Like cars? Try the San Diego Automotive Museum. It’s a museum of singular focus and depth, concerned with nothing but America’s century-long obsession with the road—and it’s got a lot to say about it.
Roughly half the show-floor is devoted to rotating exhibits drawn from the museum’s 80+ vehicle collection and loans from local collectors. There’s a new show every four months or so, on topics ranging from steampunk to muscle cars, wheeled toys to “orphan cars” manufactured by now-defunct companies.

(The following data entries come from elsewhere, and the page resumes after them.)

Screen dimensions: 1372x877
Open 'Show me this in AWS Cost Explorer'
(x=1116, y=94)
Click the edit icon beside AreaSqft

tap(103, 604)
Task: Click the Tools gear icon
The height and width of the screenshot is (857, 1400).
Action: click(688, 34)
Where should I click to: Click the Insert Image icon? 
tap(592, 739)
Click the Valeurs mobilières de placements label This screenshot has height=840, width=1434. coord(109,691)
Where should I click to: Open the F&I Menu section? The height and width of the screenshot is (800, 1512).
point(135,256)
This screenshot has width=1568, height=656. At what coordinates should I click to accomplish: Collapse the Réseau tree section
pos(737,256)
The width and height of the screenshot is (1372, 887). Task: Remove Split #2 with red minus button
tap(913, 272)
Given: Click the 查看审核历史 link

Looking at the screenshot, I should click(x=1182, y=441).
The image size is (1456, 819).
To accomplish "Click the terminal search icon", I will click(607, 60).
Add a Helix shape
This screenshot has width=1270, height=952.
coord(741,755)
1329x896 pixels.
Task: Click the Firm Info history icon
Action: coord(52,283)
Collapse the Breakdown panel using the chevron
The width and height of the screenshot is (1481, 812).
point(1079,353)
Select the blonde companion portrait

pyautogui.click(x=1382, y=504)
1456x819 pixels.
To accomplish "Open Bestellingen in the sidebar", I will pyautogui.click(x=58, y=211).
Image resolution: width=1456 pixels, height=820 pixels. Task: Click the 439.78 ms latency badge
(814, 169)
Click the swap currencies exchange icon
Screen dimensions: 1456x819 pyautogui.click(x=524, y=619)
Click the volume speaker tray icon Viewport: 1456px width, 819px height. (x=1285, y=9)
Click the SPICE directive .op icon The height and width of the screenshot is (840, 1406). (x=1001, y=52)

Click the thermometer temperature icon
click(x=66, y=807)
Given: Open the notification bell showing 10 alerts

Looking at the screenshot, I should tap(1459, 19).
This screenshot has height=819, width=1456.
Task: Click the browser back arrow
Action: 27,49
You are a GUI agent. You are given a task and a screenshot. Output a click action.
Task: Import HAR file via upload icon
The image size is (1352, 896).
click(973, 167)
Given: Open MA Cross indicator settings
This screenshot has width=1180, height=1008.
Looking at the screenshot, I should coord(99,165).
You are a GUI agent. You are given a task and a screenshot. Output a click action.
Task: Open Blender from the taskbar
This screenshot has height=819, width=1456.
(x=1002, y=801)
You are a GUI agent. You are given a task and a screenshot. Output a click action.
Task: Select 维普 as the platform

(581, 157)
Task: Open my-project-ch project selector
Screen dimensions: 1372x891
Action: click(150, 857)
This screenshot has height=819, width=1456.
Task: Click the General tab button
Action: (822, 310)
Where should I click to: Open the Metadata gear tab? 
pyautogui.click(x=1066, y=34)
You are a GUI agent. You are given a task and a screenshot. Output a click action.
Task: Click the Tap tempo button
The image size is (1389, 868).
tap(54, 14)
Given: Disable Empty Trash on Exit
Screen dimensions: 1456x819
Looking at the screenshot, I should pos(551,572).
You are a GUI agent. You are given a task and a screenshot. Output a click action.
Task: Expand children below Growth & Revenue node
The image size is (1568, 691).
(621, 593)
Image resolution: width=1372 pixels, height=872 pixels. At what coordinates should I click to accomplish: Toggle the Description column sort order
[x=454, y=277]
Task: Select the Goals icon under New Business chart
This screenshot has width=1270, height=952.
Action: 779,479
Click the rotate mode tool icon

Seven more-or-less permanent displays make up the rest of the space, and they’re equally fascinating. Louie Mattar’s Fabulous Car is perhaps the most amazing. Mattar bought a ’47 Cadillac, and, with five years of work and $75,000 (roughly three-quarters of a million today) transformed it into something of a high-endurance luxury RV. It has a refrigerator, a bar, a mobile phone, a self-filling radiator, a 230-gallon gas tank, and is capable of driving from San Diego to New York and back without stopping. And in 1952, he did just that.
The “Barn Find” is another exhibit, also focusing on a single car. It’s a 1928 Studebaker, discovered in an old barn where it had been parked in ’66 and left for 40 years. The Studebaker itself, though fully intact, is in rather rough condition, but the idea behind its discovery is a thrilling one for modern collectors and old-time hot rodders alike. Another display focuses on the Old Plank Road, the wooden roadway that stretched through the deserts of Imperial County from 1915-1926. And then there’s also the Show Stoppers, a collection of historic cars on permanent display, including Frank Sinatra’s 1967 Austin Petrol Hire Car, a 1911 Ford Model T Speedster, “Luigi” the Fiat 500 and even a 1981 DeLorean.
The word automotive is a large umbrella that includes motorcycles, too, and the San Deigo Automotive Museum has them as well. There are small collections of Harley Davidson and Indian bikes, as well as an exhibit on the life of Steve McQueen, who once famously said “I’m not sure whether I’m an actor who races or a racer who acts.” The museum also features a sizable automotive research library and, as always, a gift shop.
The museum can be found at 2080 Pan American Plaza, San Diego, CA 92101.